Restoring faith in the system will be a challenge and, as Rayner and others said, it is not helped by the Prime Minister’s comments about some homes not following coronavirus safety procedures. Contributors were critical of the media, who they feel sensationalised the impact of the pandemic within care home settings - scaring residents, families and the general public.

As Julie Rayner says: “The public need to be told about the many thousands of examples of great care and dedication going on in social care every day.” But she also cautions that “the public needs to be re-assured that loved ones will be kept safe”.

Greater public understanding

Carrie Pilgrim stresses the need for greater public understanding of how much care actually costs, and how it is funded. “People realise that taxes may need to increase in the future to sustain NHS services. However, for social care there is not enough understanding of the inputs and expertise required to care for people in their chosen homes, or that community care facilities are vital to sustain quality of life and to reduce hospital admissions.”

Interviewees say the sector provides massive scope for career development and this needs to be promoted in schools and colleges. “We as a sector need to be more pro-active in sharing the vast range of careers that are available, less apologetic and prouder of what we do,” David Williams says.

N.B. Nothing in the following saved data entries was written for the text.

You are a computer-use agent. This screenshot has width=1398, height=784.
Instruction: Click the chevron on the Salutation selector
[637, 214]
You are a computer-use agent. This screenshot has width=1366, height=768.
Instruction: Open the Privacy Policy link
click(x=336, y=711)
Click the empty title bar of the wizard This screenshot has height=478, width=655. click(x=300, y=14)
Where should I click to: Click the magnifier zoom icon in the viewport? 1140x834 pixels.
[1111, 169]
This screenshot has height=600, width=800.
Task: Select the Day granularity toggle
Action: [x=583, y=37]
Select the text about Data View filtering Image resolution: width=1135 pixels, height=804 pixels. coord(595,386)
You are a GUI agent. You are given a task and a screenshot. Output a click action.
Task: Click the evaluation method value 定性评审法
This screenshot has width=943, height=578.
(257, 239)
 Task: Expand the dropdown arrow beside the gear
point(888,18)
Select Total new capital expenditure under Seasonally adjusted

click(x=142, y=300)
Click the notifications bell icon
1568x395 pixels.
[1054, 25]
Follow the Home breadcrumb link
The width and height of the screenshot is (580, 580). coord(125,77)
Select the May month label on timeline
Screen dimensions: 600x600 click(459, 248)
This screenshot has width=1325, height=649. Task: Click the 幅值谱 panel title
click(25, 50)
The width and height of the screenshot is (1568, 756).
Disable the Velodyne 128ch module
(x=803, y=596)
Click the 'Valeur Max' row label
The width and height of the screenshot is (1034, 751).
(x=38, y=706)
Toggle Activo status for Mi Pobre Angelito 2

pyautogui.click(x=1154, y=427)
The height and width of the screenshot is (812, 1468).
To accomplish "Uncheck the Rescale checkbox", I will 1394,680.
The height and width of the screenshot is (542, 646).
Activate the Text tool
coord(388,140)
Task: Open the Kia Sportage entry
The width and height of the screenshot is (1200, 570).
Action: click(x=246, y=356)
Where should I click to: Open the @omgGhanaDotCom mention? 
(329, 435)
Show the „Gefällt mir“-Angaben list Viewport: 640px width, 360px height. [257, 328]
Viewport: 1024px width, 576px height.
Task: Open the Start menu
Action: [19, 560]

Chris Jackson’s NEC says the sector must “fly the flag”. “We must get out to potential staff via all means at our disposal,” the committee says. “Invite colleagues from other parts of the health and care provision at a local level to do work experience and job swaps, while sharing knowledge and skill to lower some of the operating barriers.”

Equalise pay rates

Mark Adams calls for a five-year plan to equalise social care pay rates with the NHS as a way of restoring pride in the system. Carrie Pilgrim agrees that better remuneration will reduce reliance on bank staff, and in the long term cut costs. Julie Rayner, meanwhile, says there needs to be more emphasis on training and career pathways. “The nurse apprentice scheme offers a clear pathway from carer to nurse.

All agreed that social care providers need a more formal relationship with local hospitals, community and primary care, and local authorities under the Integrated Care System (ICS) umbrella. But they report patchy involvement around the country and no involvement at professional or representative body level from the sector itself.

As Mark Adams says: “We are a charity that introduces innovation and new models of care at our cost. We want to be part of the system. The third sector has massive expertise and skills, it could be a massive opportunity for integration under ICS, but interconnectivity and system planning is rudimentary.”